World Cup 2026: Thousands of Fake Sites, Banking Malware

The FBI and multiple security firms warn that thousands of FIFA World Cup 2026–themed fake domains, cloned login pages and pirate streaming apps carrying banking malware are targeting fans and ticket buyers ahead of the June 11 kickoff across the United States, Canada and Mexico.

Group-IB tracked more than 4,300 fraudulent FIFA-related domains registered since August 2025 and identified a Chinese-language operation it calls GHOST STADIUM running a phishing kit across more than 300 cloned sites. Those pages replicate FIFA’s site layout and single sign-on flow and load images from FIFA servers to appear authentic. The fake login pages prompt password resets, enabling attackers to lock owners out of accounts and resell linked tickets. Payment methods on those sites include card entry, outside gateways, regional money-transfer processors and a crypto-conversion option; the presence of a crypto payment pathway is not used by official FIFA ticketing.

FortiGuard Labs counted more than 13,000 World Cup–themed domains registered between January and May 2026, marking roughly 8.8% as malicious or suspicious. Researchers have also mapped thousands of lookalike sites and identified more than a thousand fake social accounts tied to ticket and merchandise scams. Group-IB estimates premium and hospitality ticket fraud alone could range from $71 million to $474 million based on visible infrastructure, and warns the total campaign could be larger given parked domains and available scam toolkits.

Security teams report a surge in unofficial Android streaming apps distributed outside official app stores. Threat researchers observed banking trojans such as Massiv and Perseus delivered through sideloaded apps. Once installed, these trojans use Android accessibility permissions to overlay fake bank login screens, capture keystrokes, intercept one-time passcodes and take remote control of devices. Perseus has been observed reading note-taking apps for saved passwords and crypto recovery phrases. The primary indicator of compromise for users is a streaming app requesting accessibility access without a legitimate need.

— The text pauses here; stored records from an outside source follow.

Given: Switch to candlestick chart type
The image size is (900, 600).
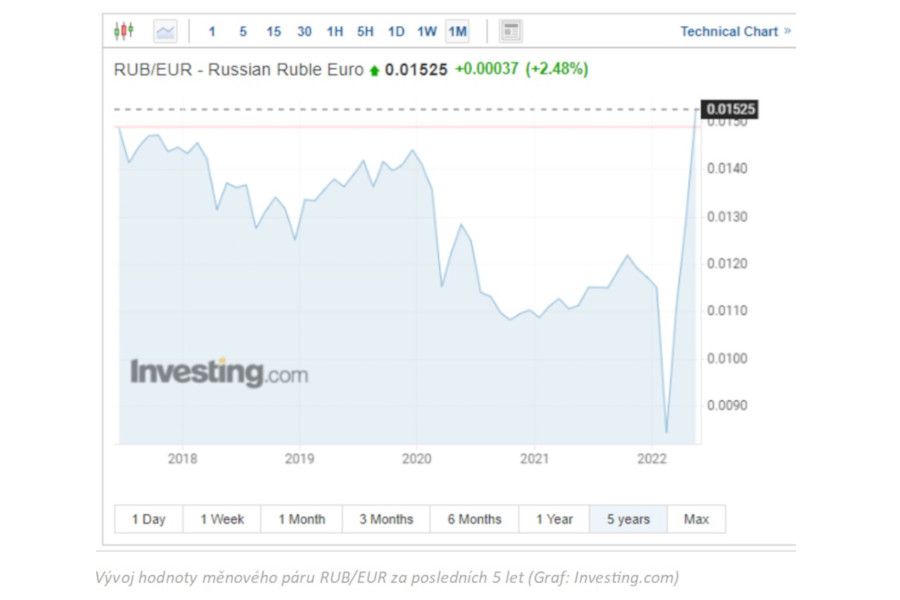Looking at the screenshot, I should tap(124, 31).
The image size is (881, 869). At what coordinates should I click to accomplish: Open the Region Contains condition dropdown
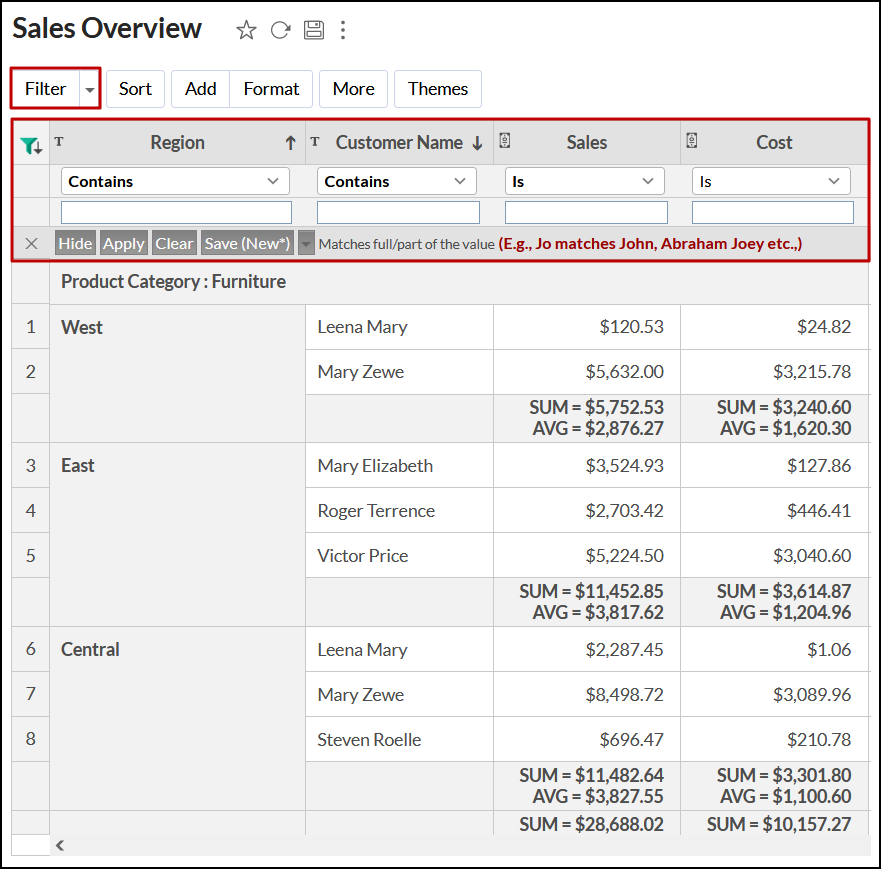175,181
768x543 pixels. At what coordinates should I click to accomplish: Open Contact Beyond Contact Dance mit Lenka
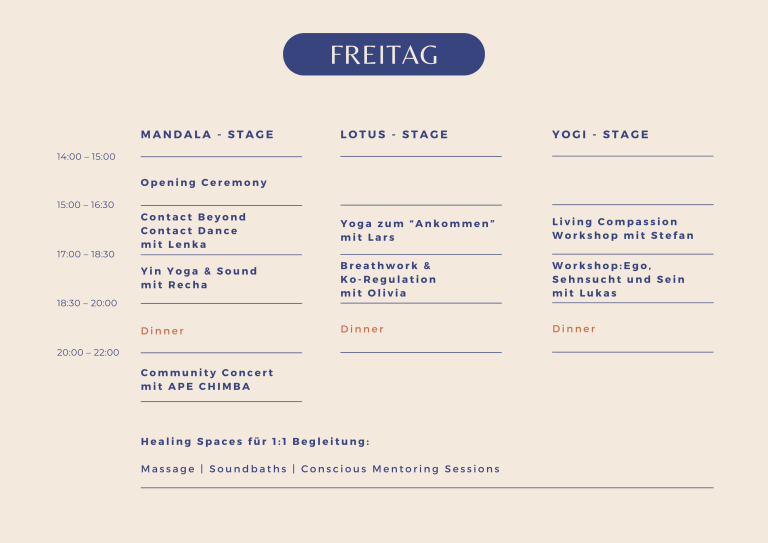coord(193,231)
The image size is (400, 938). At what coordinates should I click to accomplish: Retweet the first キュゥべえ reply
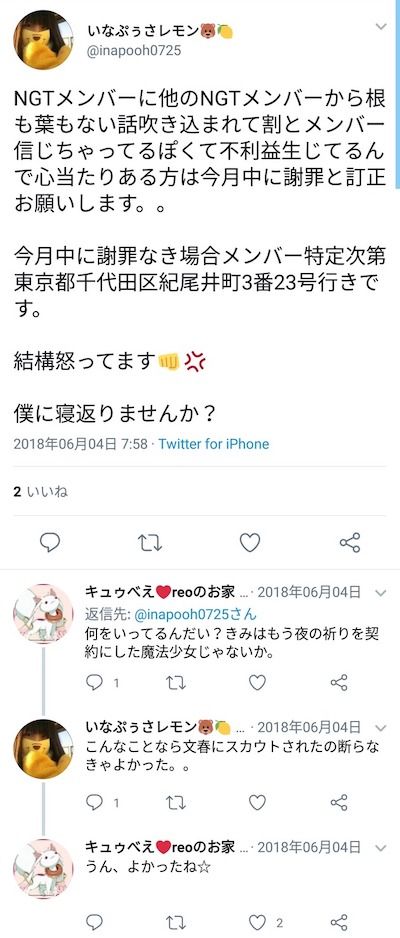point(176,683)
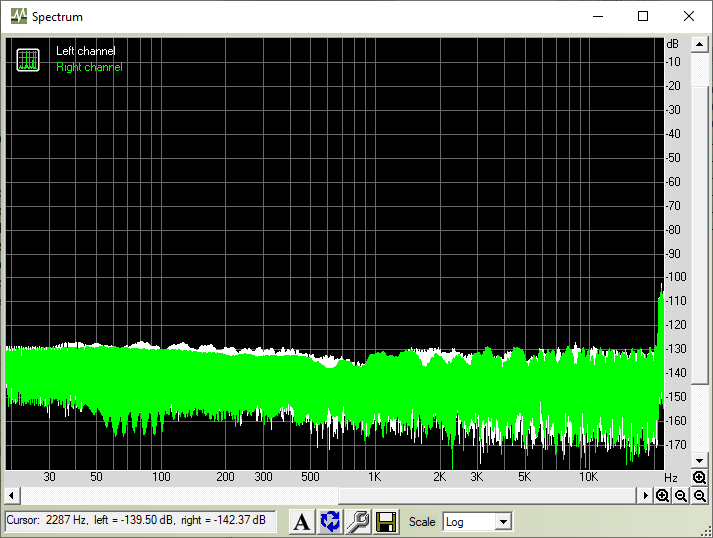Toggle the Left channel legend label
This screenshot has height=538, width=713.
click(x=85, y=51)
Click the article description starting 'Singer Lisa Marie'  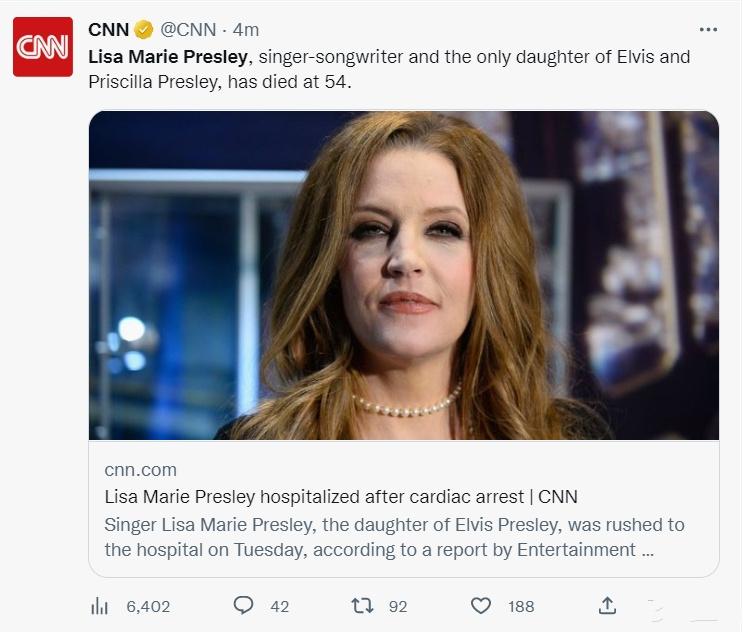click(x=394, y=537)
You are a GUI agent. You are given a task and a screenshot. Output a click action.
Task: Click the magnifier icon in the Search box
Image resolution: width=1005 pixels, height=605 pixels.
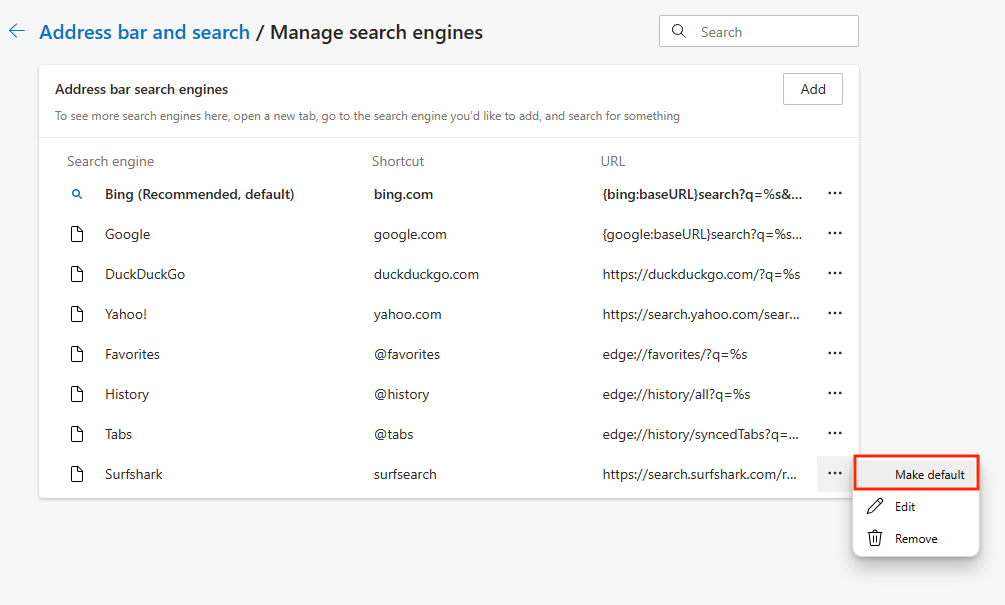[x=680, y=32]
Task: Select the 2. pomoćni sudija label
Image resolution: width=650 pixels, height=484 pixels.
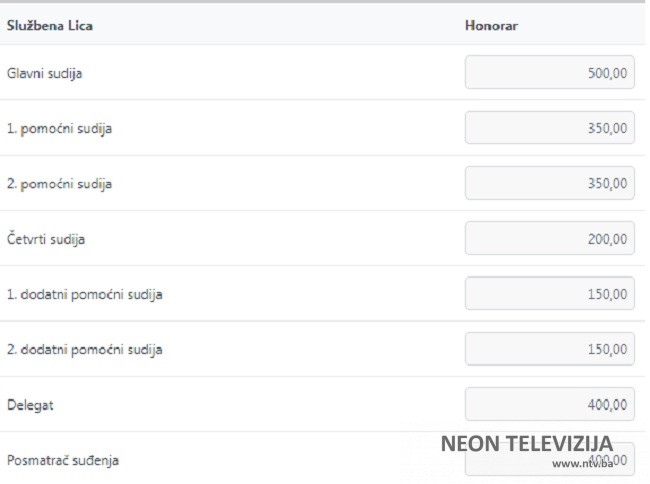Action: [60, 184]
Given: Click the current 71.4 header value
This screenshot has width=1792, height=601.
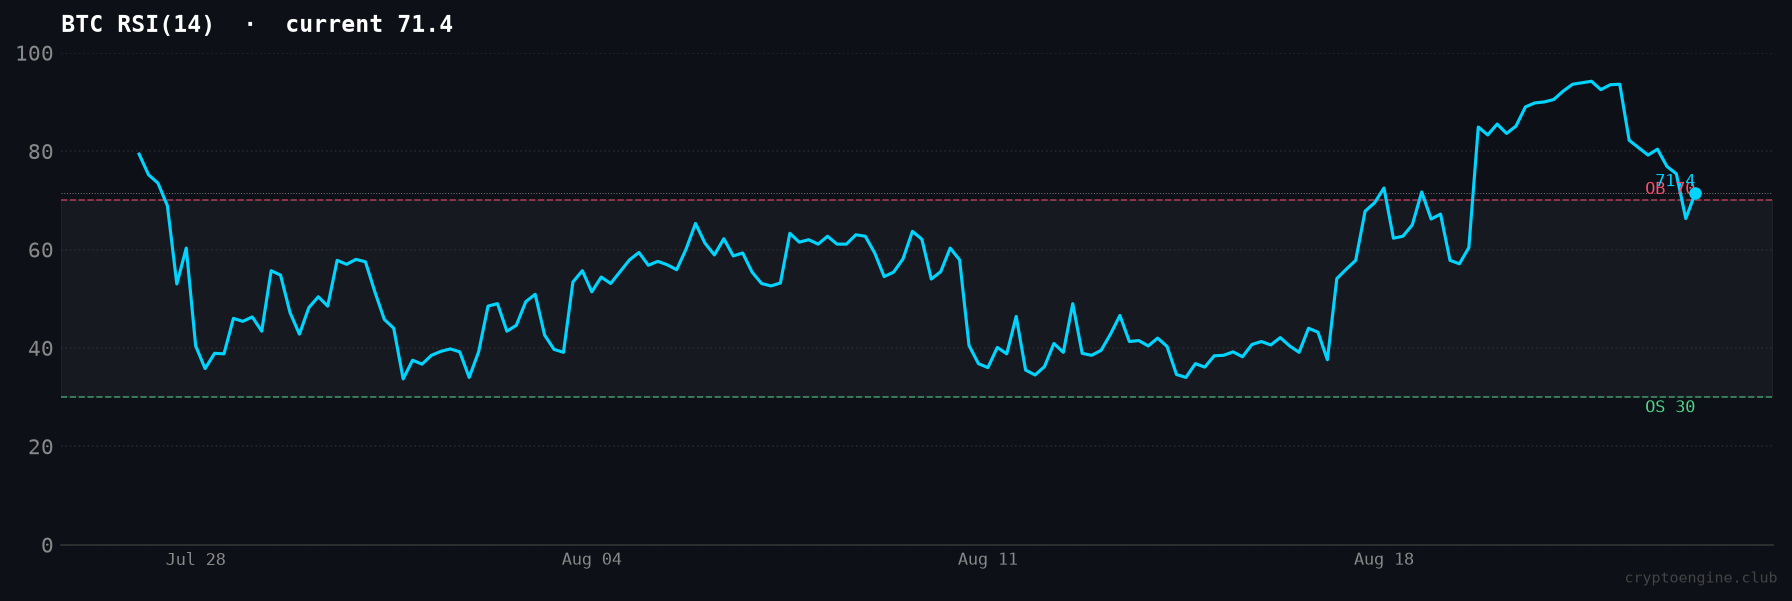Looking at the screenshot, I should (x=369, y=24).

Social media ads, messaging links and search results are common distribution channels. Firms documented large volumes of fraudulent ad campaigns, spoofed FIFA accounts and stolen login credentials circulating from credential-stealing malware families including Vidar, LummaC2 and RedLine. Some counterfeit sites and fake betting pages have solicited passport scans and selfies for identity theft, and some bogus streaming services charge subscription fees while delivering malware.

A survey of public Wi‑Fi in Mexico City, Monterrey and Guadalajara found a notable share of open networks and many routers with WPS enabled, which increase the risk of “evil twin” hotspots and traffic interception. Security teams advise avoiding bank or email logins on unsecured Wi‑Fi and using mobile data for sensitive transactions when possible.

Recommended precautions include buying tickets only through fifa.com typed directly into a browser, enabling multi-factor authentication, treating any seller requesting cryptocurrency as a fraud signal, and avoiding sideloading streaming apps or granting unnecessary accessibility permissions. Security teams should monitor new FIFA-themed domains and check for staff or customer credentials appearing in stealer malware logs. Meta implemented warning pop-ups when users search for FIFA tickets and removed a network of fake World Cup sites in coordination with payment partners. The FBI asks anyone who believes they have been scammed to report incidents to the Internet Crime Complaint Center (IC3). Researchers note roughly 3,800 fraudulent FIFA domains remain parked and available for activation, with the highest scam volume expected between June 11 and July 19.